It’s 1988 and Dexter Mayhew and Emma Morley have only just met. But after only one day together, they cannot stop thinking about one another. Over twenty years, snapshots of that relationship are revealed on the same day—July 15th—of each year. Dex and Em face squabbles and fights, hopes and missed opportunities, laughter and tears. And as the true meaning of this one crucial day is revealed, they must come to grips with the nature of love and life itself.
-Barnes & Noble
One Day is one of those novels that you either love or you hate, and I must admit that this is not a novel that I would go back to. But despite the previous, I believe that it is a novel that should be read. It's not horrible in terms of content, or writing. I give Nicholl's many props for creating a fitting semi-omnipresent narrator peeking into aspects of each characters lives at the perfect time. His dialogue is engrossing, and pretty flawless, actually. There were hilarious moments that really boosted it's morale a bit, and then there were disheartening bits that really gutted you after reading. When I first started, I did not want to put it down. I loved the tone of it. It took a lifetime to read, and I literally felt as if I had lived through each wonderful and tank worthy moment in each characters' life. It was chock full of details, and by the end of it you definitely know these characters through and through.
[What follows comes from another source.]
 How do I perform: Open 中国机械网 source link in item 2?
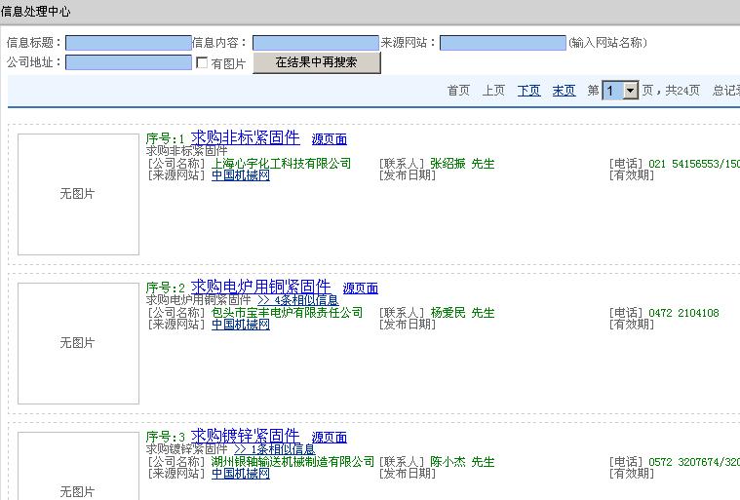pos(240,325)
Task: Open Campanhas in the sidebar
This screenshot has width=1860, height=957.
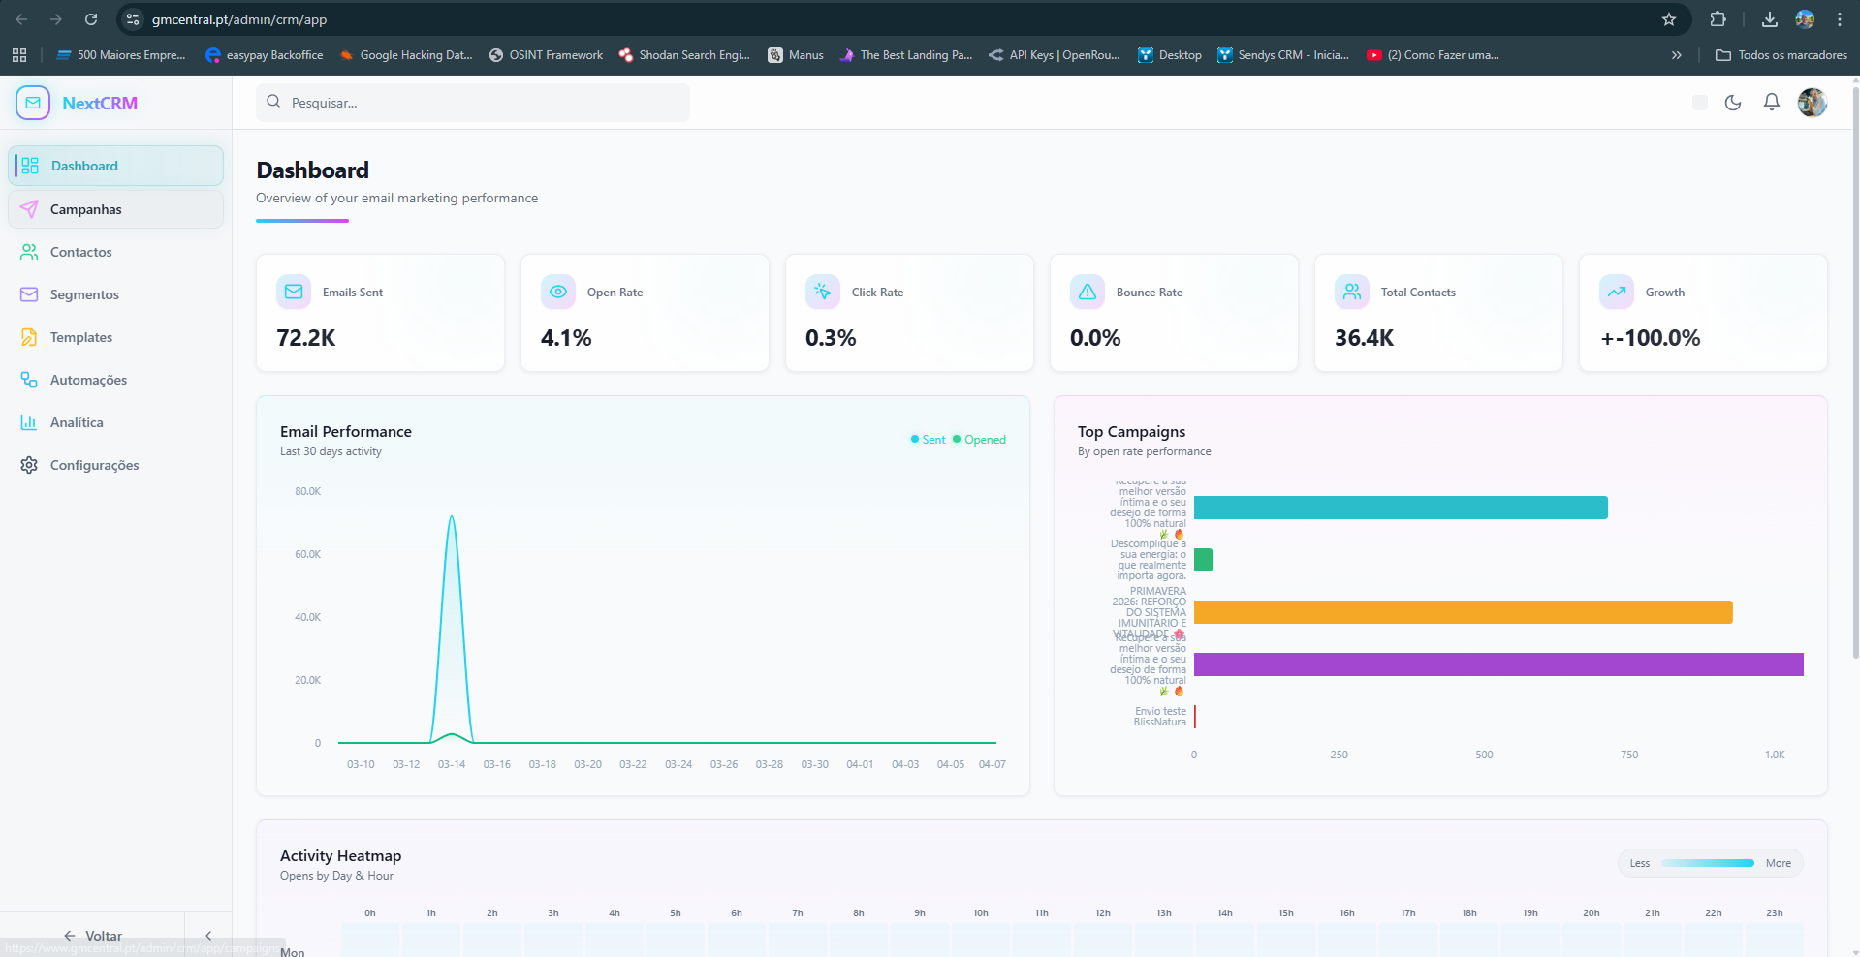Action: 86,209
My challenge with the novel comes with the characters, or really, just one...Dexter. I wanted to love him, and with the way Nicholls' paints him, you understand, to an extent, why he's so prone to idiotic decisions and has a seeming callous nature. Nevertheless, as the novel progressed, I couldn't stop wanting to smack him upside the face with something hard and bulky. Emma had her frustrating moments as well, but I felt I could relate to her more as she too is a struggling writer trying to figure her place in life. It was pretty hilarious, at certain points, to observe Dexter try and figure out what his feelings were for Emma, as well as his slip ups with her time and time again. I'm not sure if I were Emma, I could endure Dexter's erratic, arrogant, and oftentimes condescending behavior. It was a bit too much.
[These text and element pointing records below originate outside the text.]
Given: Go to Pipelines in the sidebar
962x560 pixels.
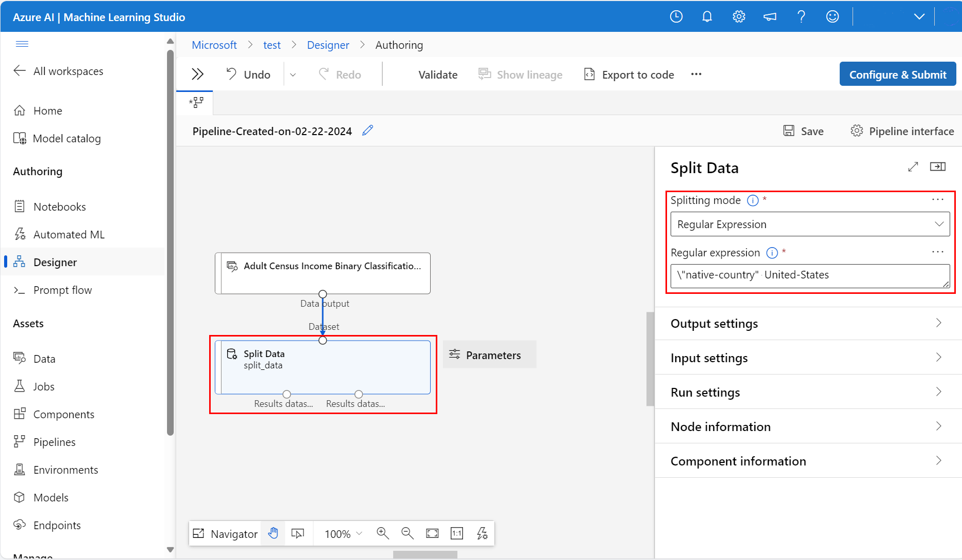Looking at the screenshot, I should click(x=54, y=442).
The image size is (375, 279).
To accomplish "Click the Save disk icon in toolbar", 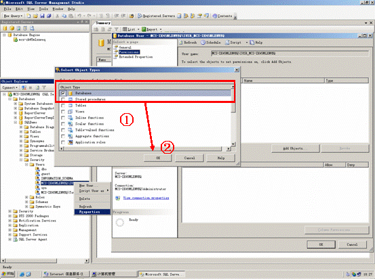I will (x=42, y=16).
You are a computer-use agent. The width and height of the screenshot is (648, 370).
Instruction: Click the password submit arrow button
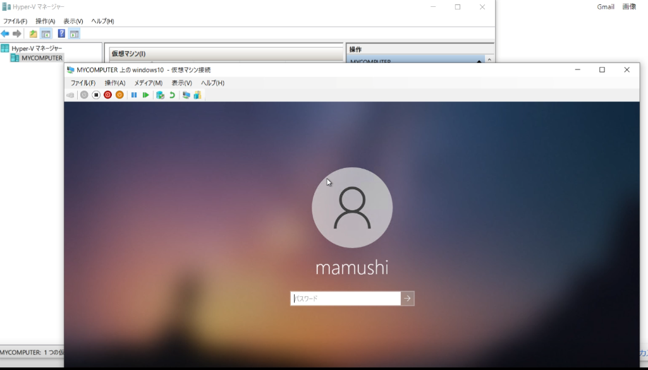tap(408, 299)
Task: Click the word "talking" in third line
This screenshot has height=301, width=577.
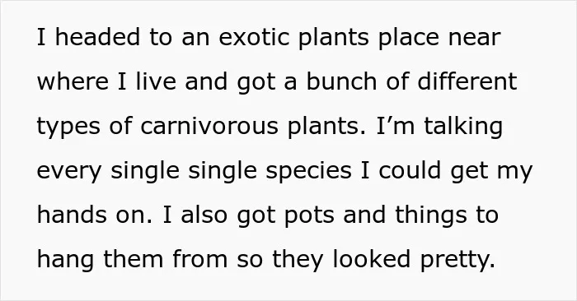Action: click(463, 127)

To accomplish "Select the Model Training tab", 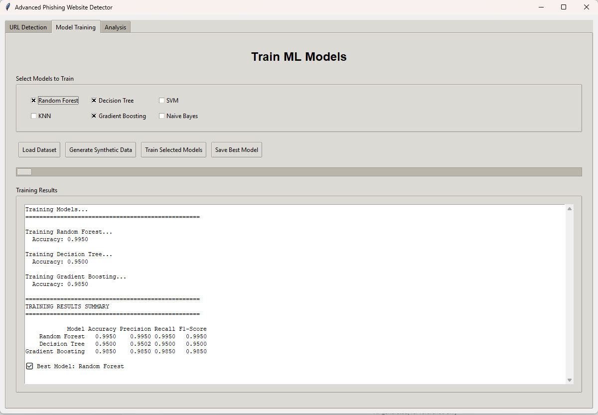I will coord(76,27).
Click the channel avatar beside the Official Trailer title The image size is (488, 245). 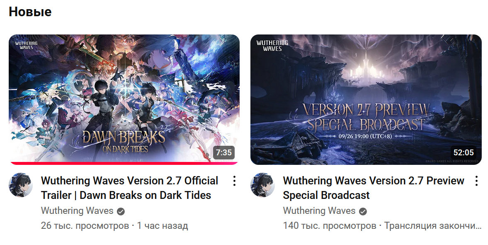(x=21, y=185)
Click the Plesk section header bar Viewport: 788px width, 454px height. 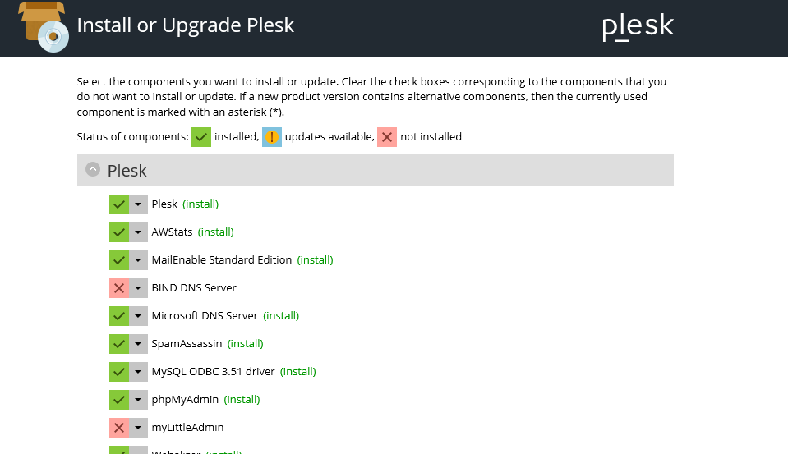pyautogui.click(x=376, y=170)
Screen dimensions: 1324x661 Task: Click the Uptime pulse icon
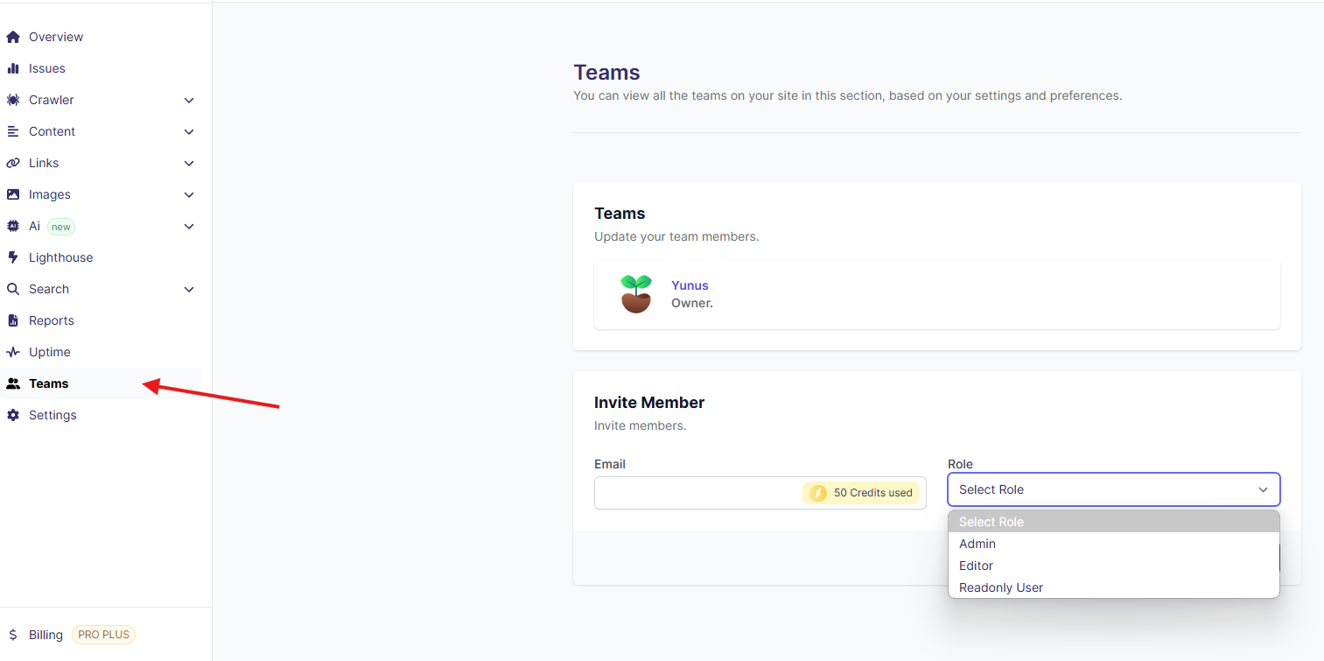point(13,352)
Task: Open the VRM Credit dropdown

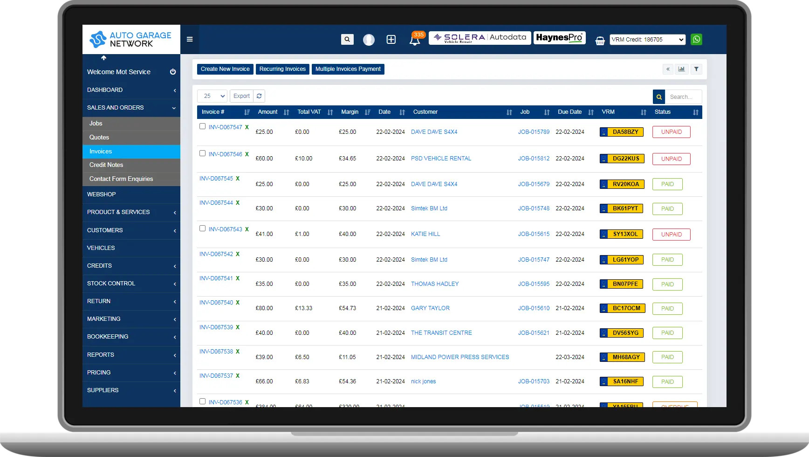Action: [647, 39]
The conclusion is a scene that truly takes your breath away. I never pictured it ending this way, but it definitely causes you to wonder if you are appreciating the people in your life, and not taking their help, support, and love for granted.
Bottom line, I would say, read the novel. It's hard points read true to reality, and this could be perhaps, why it was so hard for me to enjoy the ride. I would love to discuss your thoughts!
The film, on the other hand...didn't even come close to the novel. Of course, this is probably true with most film adaptations, but I had a problem with connecting to the characters. It seems the film tried to squeeze their entire lives, and ended up leaving out really awesome parts, and rushing through significant years. Jim Sturgess portrayed Dexter to a tee! I knew this because from the moment he popped onto the screen I couldn't STAND him. I wanted to punch his cocky little smirks off of his face, and scream, 'Show Emma some respect, for crying out loud!' Anne Hathaway also portrayed Emma very effectively. She brought out Emma's sarcastic deadpans, and wit. I'm not sure about her accent, but I'm not the authority on such things. Even after spending a year in the UK, I can't even say what an accurate Yorkshire accent is. The film was merely okay.
I give One Day three out of five cups of Earl Grey.
I give the film adaptation a two and a half out of five cups of Earl Grey.